Heng Publishes New Novel The Great Reclamation
Every time author and Assistant Professor of English Rachel Heng begins a new project, she asks herself, “what are the stakes?” Why is she writing this story?
When writing her new novel, The Great Reclamation, she saw her mother reminiscing about former greenscapes converted to tall buildings in her native Singapore. She grew up hearing stories of life before the high-rise filled city she grew up in. “My mother would go to places and say, ‘oh, you know, we used to live here, but I don’t really know where it is anymore because they changed all the roads,’” Heng said.
Heng’s mother lived in a wooden shophouse with no running water when she was young. Other family members grew up in rural areas without electricity. She said she always felt there was a feeling of loss for the pre-industrialized era of Singapore amongst its elder citizens. She said it felt like, “an immigrant narrative of sorts, except they hadn’t left.”
Her stakes were her history—her family’s and her native nation’s.
“If the story matters to you, the reader will sense that it matters to you because you are going to write it in a particular way,” Heng said. “The introspection is going to be deeper. Your vision is going to be more compassionate, more interesting, more expansive, than if you’re just writing something in a mechanical way just to tell a story.”
Heng said the response to the book has been overwhelming. The novel was released on March 28 and has received rave reviews thus far. It was profiled in The New York Times and The Seattle Times; Amazon named it a “Best Book in April” and The New Yorker listed in its Briefly Noted section as a “Best Book of 2023.” It was also recommended on NBC’s Today Show and NBC New York’s Weekend Today.
“It’s one that’s so close to my heart, and it’s really about my home and my history,” Heng said. “The fact that people are reading it so intelligently and responding to it from the heart, that’s been very moving to me. I really couldn’t have hoped for it. I think it’s more than I hoped for.”
The Great Reclamation takes the reader through the Singapore’s fight for independence from British rule, the occupation of the nation by the Japanese Army during World War II, and the large-scale land reclamation projects that followed.
The story is told through the eyes of a young boy named Ah Boon—the son of a fisherman who can see movable islands that others cannot—who is in love with his neighbor, Siok Mei.
Heng called the book, “a coming-of-age story of a little boy set against the coming-of-age story of a young nation coming out of colonialism.”
“It is a story about how we become the people that we eventually do, and the choices that we make, but also the choices that are allowed to us within the context of our time and place,” Heng said. “I think that it’s a story that hopefully everyone can relate to.”
Heng will be giving a book talk with Visiting Assistant Professor of English Emma Copley Eisenberg at RJ Julia on April 12 at 5 p.m.

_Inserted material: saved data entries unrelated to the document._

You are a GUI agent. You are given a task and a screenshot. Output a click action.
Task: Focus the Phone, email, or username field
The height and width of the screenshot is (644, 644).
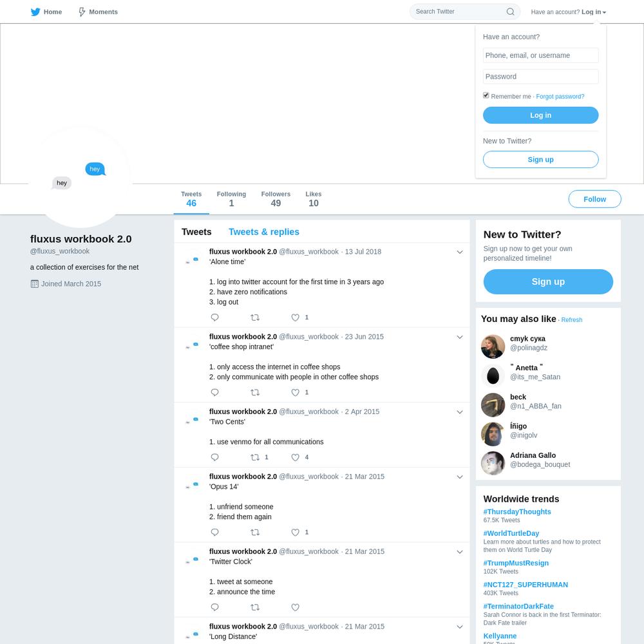pos(540,55)

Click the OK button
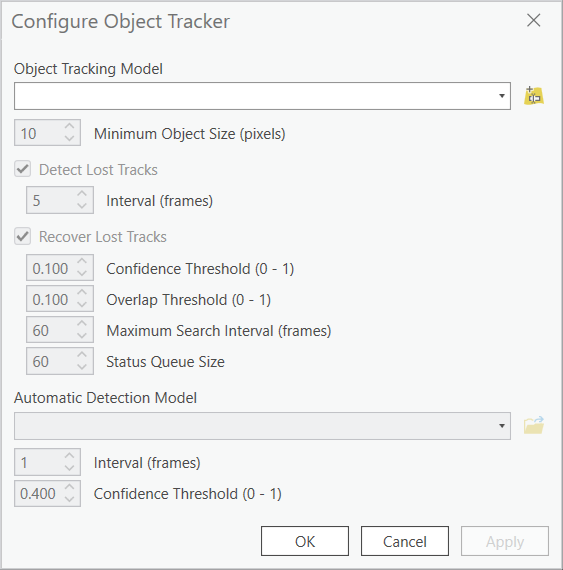tap(305, 541)
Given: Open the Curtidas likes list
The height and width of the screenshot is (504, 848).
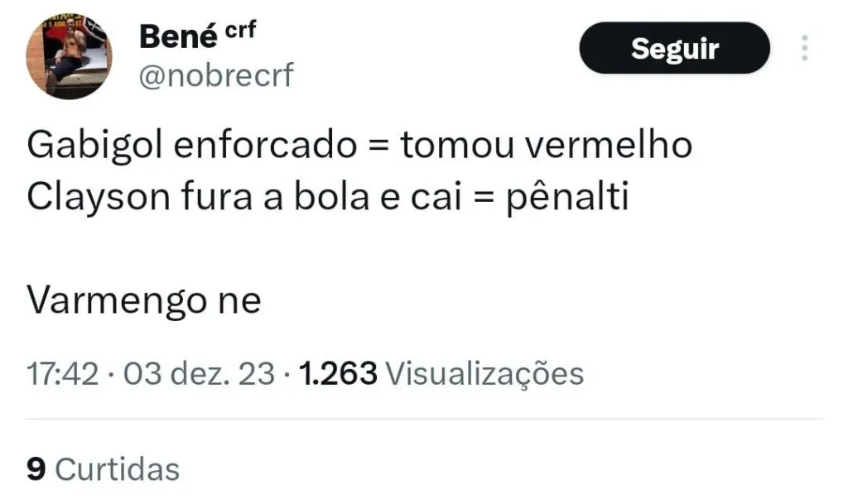Looking at the screenshot, I should point(117,469).
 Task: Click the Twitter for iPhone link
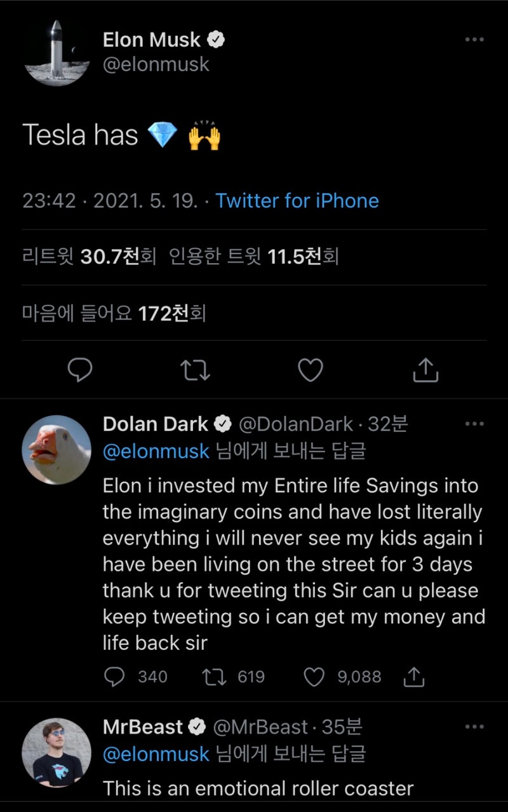pos(297,201)
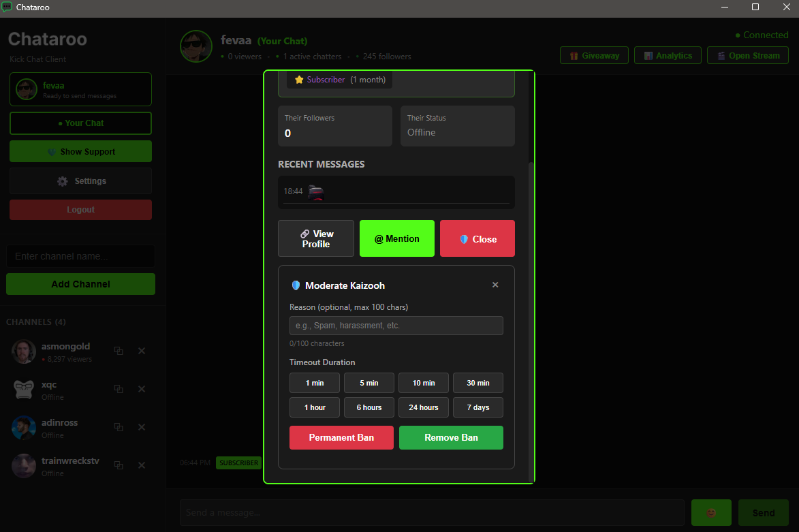799x532 pixels.
Task: View Kaizooh's profile
Action: (315, 238)
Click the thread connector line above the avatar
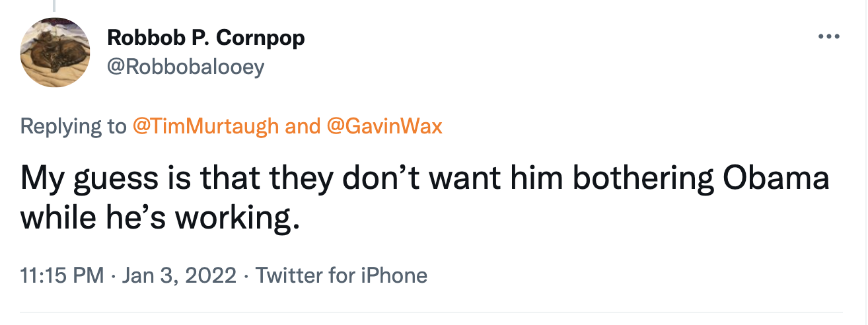Image resolution: width=868 pixels, height=325 pixels. 55,5
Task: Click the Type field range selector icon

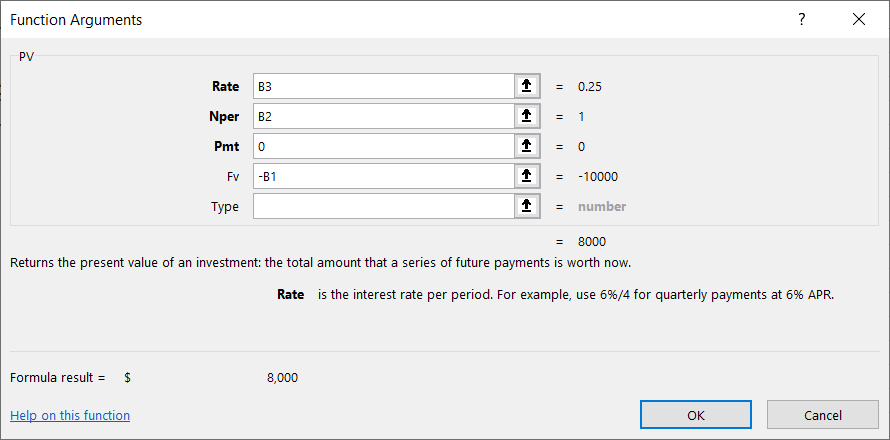Action: click(527, 206)
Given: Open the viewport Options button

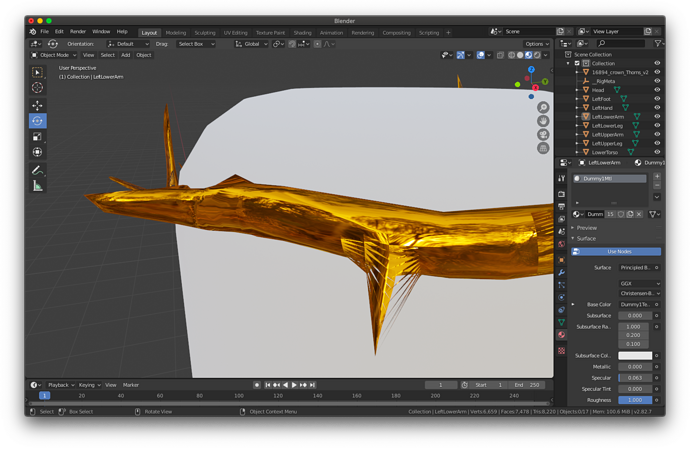Looking at the screenshot, I should [x=537, y=44].
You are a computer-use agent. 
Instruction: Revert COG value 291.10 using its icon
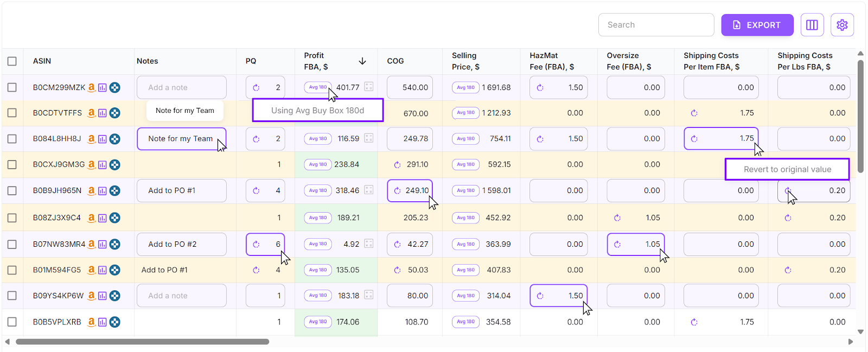(397, 165)
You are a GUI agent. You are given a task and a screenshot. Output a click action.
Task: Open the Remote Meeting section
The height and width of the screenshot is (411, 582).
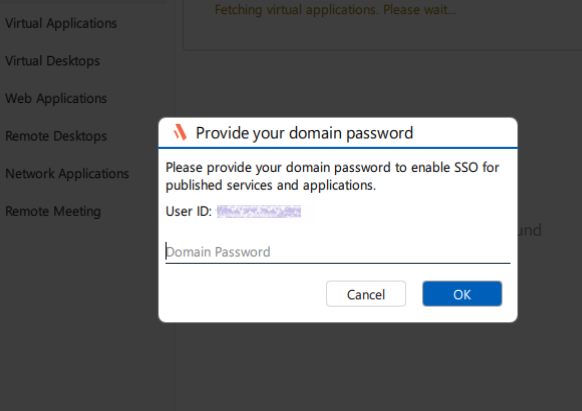pyautogui.click(x=53, y=211)

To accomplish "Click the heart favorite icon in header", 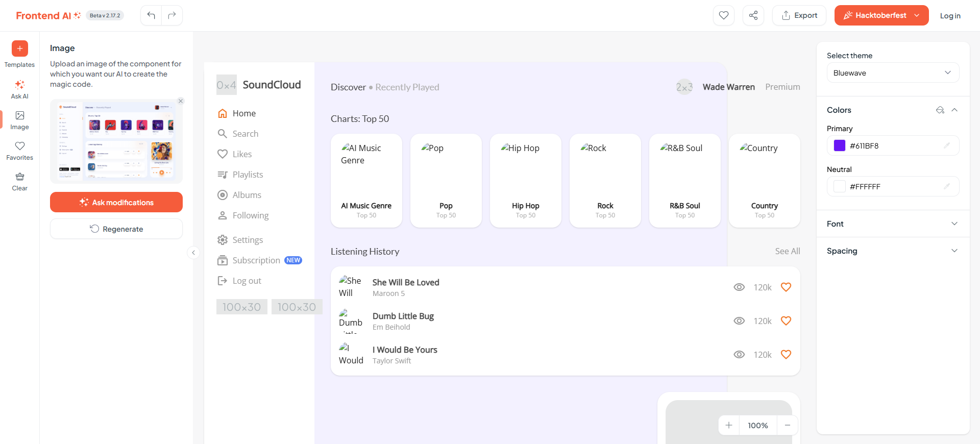I will coord(723,15).
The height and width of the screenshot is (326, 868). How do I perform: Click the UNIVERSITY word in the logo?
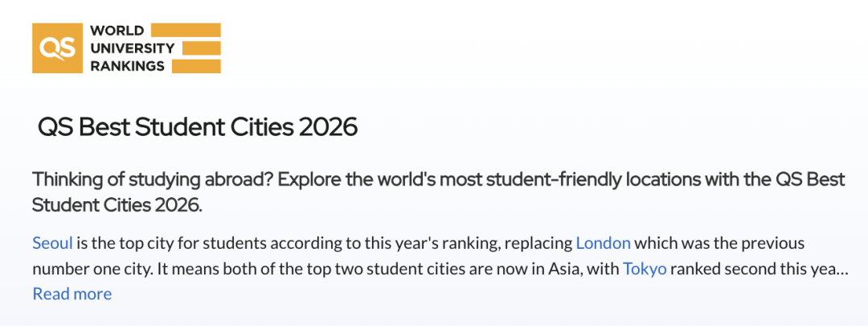click(133, 48)
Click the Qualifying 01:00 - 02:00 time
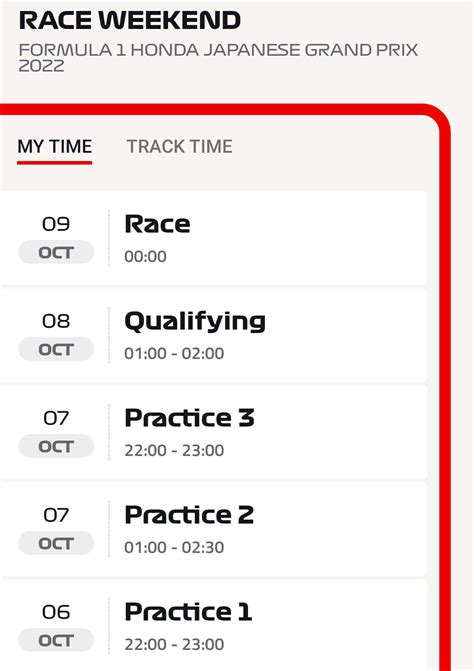 (174, 354)
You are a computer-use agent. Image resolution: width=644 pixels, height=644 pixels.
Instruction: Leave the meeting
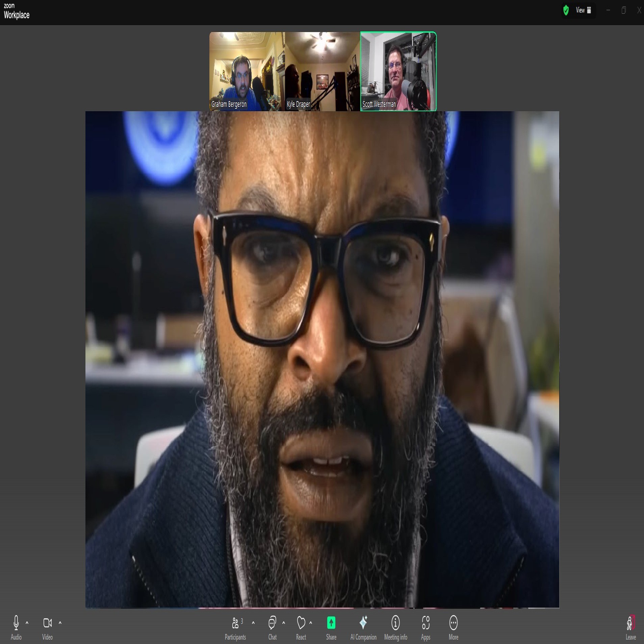[x=630, y=627]
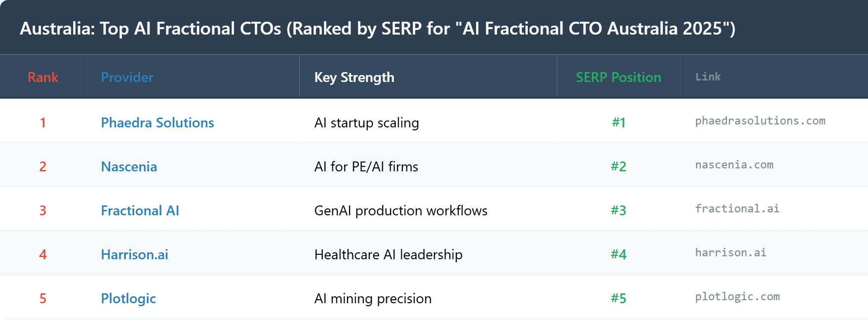Open the harrison.ai URL in Link column

point(731,253)
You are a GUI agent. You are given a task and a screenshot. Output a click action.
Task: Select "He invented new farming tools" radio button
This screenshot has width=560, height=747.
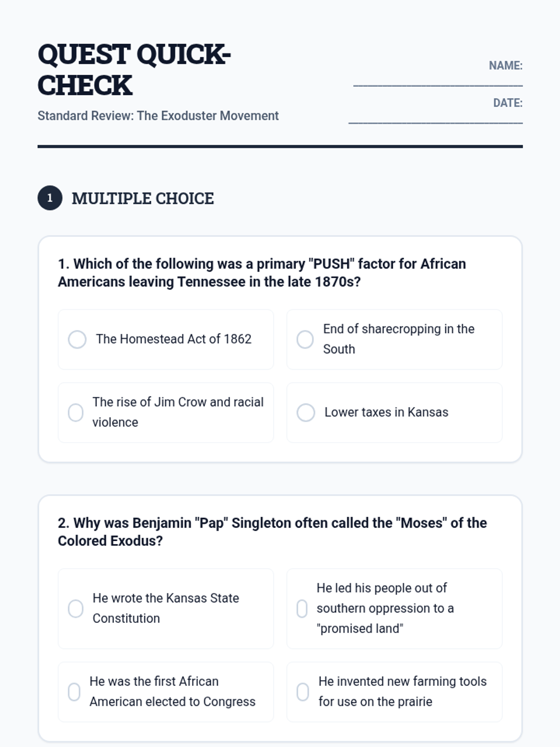pyautogui.click(x=303, y=692)
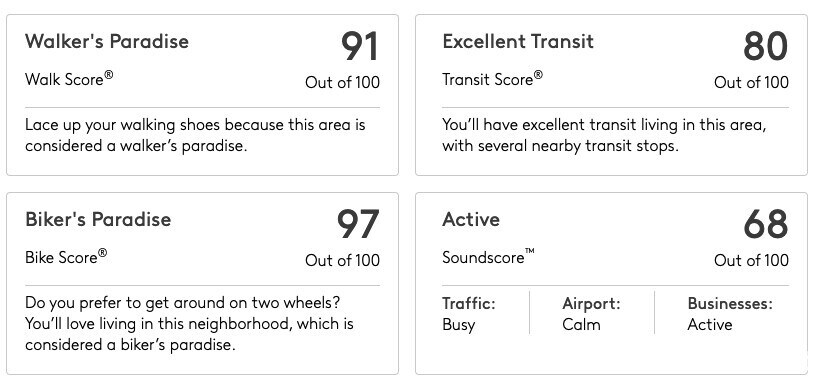Click the biker's paradise description paragraph
Viewport: 816px width, 387px height.
click(x=189, y=324)
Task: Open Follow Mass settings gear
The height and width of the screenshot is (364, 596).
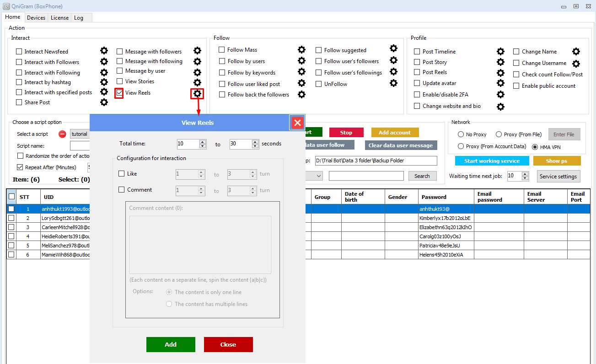Action: (x=301, y=49)
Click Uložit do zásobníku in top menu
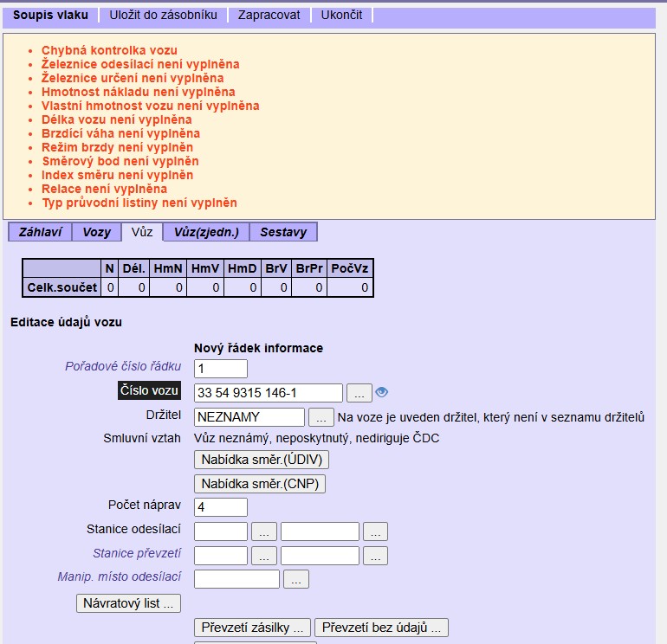The image size is (667, 644). [164, 16]
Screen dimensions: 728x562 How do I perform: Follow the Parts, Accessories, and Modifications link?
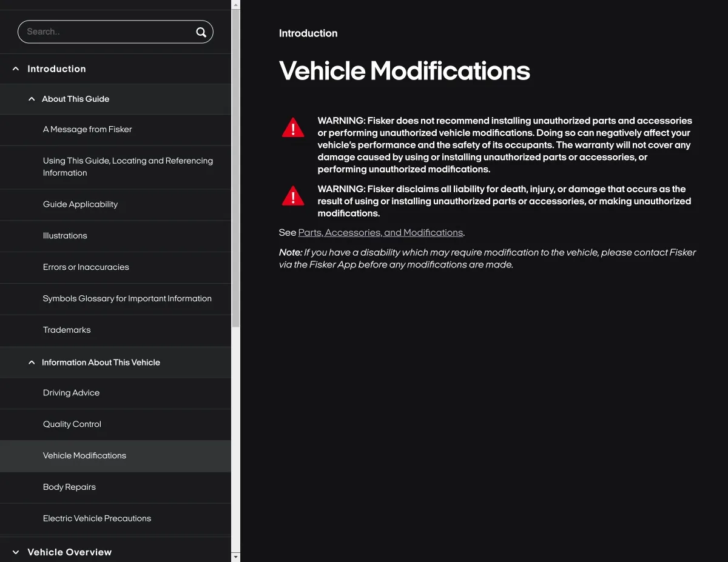(380, 233)
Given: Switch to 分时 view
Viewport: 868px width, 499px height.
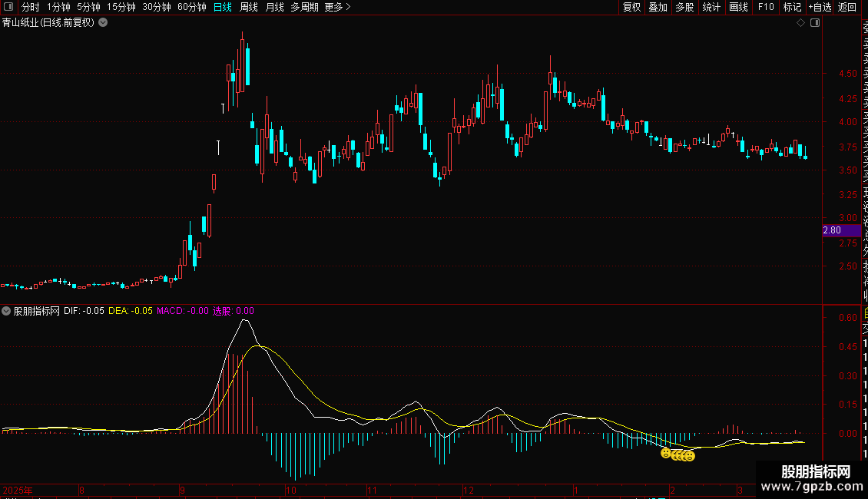Looking at the screenshot, I should 30,7.
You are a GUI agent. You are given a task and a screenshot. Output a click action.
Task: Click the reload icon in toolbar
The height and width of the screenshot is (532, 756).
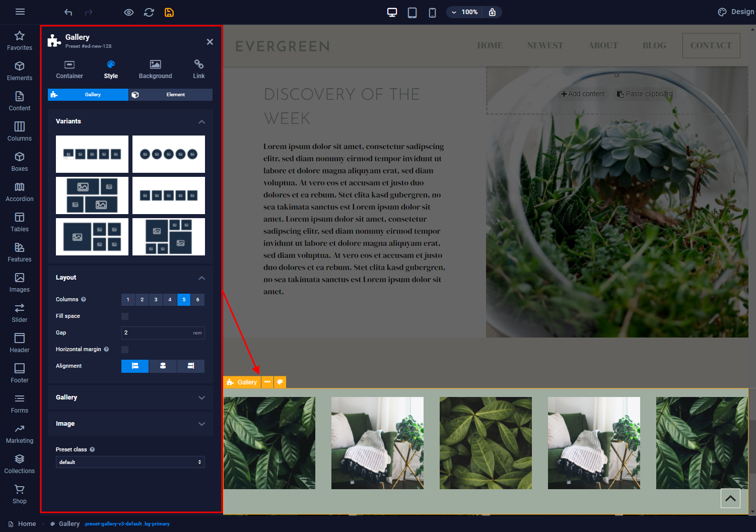click(x=149, y=12)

“I’m very excited to discuss Professor Heng’s new book with her and delve more deeply into all the questions the book raises—about family, about Singapore, about land and climate change, and about how we tell stories using both realist and magical elements,” Eisenberg wrote.
The Great Reclamation is Heng’s second book, her debut novel Suicide Club was published in 2018. She has also published several personal essays recent months. She wrote an essay for The Atlantic on creativity and motherhood, a piece for Esquire on her life-long search for home, and another for Literary Hub on remembering her life in Singapore through Milo—a chocolatey powdered drink mix.
Heng’s work is alive with emotion and filled with turns of phrase that make a reader pause to re-read. It’s honest, it’s blunt, and it’s full. Her stakes breathe through every word.
Heng wrote a personal essay on her choice whether to have children titled “How Could I Deny Him Fatherhood,” for The New York Times in February. In a summation of her life and relationship leading up to this decision, she wrote, “We got married, bought a house, got a mortgage. My estranged father died, alone and far away, and my husband held me as I fell apart. In this way, 12 years passed.”
Her words puncture and they leave behind a piece of her.